The data below:
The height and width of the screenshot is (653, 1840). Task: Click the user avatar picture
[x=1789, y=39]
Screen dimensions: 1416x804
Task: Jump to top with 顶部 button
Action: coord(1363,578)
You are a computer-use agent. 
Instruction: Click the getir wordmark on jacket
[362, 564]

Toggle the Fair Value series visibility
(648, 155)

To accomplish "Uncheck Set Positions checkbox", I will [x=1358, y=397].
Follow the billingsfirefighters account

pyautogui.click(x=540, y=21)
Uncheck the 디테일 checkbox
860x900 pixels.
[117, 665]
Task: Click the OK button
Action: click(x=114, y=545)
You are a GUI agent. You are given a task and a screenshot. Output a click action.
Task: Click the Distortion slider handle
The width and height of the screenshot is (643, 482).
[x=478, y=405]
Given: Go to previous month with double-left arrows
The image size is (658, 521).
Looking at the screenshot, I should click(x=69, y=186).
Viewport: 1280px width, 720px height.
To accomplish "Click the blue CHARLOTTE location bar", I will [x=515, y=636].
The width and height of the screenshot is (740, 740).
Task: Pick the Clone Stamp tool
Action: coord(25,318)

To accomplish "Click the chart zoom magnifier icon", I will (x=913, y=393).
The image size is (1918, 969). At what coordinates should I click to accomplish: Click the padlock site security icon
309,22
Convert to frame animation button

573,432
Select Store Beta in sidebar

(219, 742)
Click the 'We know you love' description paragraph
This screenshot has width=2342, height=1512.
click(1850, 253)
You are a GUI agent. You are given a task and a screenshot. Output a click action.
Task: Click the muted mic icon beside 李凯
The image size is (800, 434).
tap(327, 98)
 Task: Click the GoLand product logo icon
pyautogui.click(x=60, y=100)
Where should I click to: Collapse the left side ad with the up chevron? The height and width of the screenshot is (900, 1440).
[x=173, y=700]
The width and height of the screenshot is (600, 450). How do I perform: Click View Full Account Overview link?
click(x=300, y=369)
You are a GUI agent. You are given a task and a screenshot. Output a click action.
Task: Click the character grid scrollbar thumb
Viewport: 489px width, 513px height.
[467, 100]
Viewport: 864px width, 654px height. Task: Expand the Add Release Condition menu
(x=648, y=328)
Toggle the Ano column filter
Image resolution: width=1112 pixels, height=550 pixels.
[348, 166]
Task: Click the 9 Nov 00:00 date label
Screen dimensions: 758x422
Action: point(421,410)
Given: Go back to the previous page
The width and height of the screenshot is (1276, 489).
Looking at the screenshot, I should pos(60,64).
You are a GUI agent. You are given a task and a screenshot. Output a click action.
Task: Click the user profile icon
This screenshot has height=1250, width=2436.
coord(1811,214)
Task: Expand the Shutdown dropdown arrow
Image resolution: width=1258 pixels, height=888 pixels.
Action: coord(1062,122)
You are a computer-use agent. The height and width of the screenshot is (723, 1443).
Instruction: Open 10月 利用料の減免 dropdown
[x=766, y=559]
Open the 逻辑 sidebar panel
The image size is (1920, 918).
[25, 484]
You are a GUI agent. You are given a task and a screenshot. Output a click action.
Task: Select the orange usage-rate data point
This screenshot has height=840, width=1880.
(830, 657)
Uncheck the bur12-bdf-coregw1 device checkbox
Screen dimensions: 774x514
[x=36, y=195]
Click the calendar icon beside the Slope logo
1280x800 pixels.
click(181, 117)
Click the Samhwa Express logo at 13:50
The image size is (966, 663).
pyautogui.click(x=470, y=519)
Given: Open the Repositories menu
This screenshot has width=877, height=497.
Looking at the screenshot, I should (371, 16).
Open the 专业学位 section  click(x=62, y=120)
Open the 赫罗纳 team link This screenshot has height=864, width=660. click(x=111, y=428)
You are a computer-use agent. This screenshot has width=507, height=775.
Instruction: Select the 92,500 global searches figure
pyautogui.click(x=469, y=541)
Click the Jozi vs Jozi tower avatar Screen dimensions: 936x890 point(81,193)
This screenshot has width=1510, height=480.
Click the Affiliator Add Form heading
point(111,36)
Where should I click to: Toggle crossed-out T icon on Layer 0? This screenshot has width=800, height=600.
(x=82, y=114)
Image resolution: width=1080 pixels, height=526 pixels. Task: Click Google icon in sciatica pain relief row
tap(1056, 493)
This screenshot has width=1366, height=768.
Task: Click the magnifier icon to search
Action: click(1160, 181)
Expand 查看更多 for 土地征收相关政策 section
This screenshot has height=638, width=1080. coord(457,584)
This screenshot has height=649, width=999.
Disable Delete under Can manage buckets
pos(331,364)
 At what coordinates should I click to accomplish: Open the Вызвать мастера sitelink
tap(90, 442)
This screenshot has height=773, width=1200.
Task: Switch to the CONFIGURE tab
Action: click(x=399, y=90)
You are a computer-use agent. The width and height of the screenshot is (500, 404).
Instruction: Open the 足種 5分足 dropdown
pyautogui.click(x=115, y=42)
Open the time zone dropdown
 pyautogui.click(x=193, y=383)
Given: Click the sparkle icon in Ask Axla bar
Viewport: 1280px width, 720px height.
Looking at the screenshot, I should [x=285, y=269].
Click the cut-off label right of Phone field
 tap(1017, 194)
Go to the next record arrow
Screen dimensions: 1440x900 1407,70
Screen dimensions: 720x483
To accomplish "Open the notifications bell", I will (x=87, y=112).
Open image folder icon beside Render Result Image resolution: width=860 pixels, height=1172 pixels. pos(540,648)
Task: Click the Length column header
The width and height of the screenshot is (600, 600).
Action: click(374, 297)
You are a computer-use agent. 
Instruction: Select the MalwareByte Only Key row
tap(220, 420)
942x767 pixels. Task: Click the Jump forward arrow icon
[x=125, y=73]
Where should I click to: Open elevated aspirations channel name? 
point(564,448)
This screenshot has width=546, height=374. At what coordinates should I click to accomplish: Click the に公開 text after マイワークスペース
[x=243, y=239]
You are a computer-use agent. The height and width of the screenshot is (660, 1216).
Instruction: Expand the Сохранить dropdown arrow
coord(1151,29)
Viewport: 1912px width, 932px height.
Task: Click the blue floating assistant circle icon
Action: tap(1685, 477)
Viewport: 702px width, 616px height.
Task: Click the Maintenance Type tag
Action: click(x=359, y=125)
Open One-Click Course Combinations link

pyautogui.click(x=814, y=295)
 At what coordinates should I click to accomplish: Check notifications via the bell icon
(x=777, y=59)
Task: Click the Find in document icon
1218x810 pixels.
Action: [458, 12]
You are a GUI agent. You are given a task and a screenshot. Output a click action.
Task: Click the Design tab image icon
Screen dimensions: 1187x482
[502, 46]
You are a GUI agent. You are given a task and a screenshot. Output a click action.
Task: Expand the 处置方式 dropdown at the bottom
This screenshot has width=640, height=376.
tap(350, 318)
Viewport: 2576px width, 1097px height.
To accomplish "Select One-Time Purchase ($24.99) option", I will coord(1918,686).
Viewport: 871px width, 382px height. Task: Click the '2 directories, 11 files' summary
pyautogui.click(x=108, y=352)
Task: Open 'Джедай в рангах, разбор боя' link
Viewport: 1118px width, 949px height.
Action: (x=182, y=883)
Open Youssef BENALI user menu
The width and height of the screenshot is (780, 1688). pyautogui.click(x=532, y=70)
End of The data.
Quote the records from their first line to the line with "Task: Click the muted mic icon beside 李凯", inclusive, without adding or dropping anything.

The height and width of the screenshot is (653, 1840). Task: Click the user avatar picture
[x=1789, y=39]
Screen dimensions: 1416x804
Task: Jump to top with 顶部 button
Action: coord(1363,578)
You are a computer-use agent. 
Instruction: Click the getir wordmark on jacket
[362, 564]

Toggle the Fair Value series visibility
(648, 155)

To accomplish "Uncheck Set Positions checkbox", I will [x=1358, y=397].
Follow the billingsfirefighters account

pyautogui.click(x=540, y=21)
Uncheck the 디테일 checkbox
860x900 pixels.
[117, 665]
Task: Click the OK button
Action: click(x=114, y=545)
You are a GUI agent. You are given a task and a screenshot. Output a click action.
Task: Click the Distortion slider handle
The width and height of the screenshot is (643, 482).
[x=478, y=405]
Given: Go to previous month with double-left arrows
The image size is (658, 521).
Looking at the screenshot, I should click(x=69, y=186).
Viewport: 1280px width, 720px height.
To accomplish "Click the blue CHARLOTTE location bar", I will [x=515, y=636].
The width and height of the screenshot is (740, 740).
Task: Pick the Clone Stamp tool
Action: coord(25,318)

To accomplish "Click the chart zoom magnifier icon", I will (x=913, y=393).
The image size is (1918, 969). At what coordinates should I click to accomplish: Click the padlock site security icon
309,22
Convert to frame animation button

573,432
Select Store Beta in sidebar

(219, 742)
Click the 'We know you love' description paragraph
This screenshot has width=2342, height=1512.
click(1850, 253)
You are a GUI agent. You are given a task and a screenshot. Output a click action.
Task: Click the muted mic icon beside 李凯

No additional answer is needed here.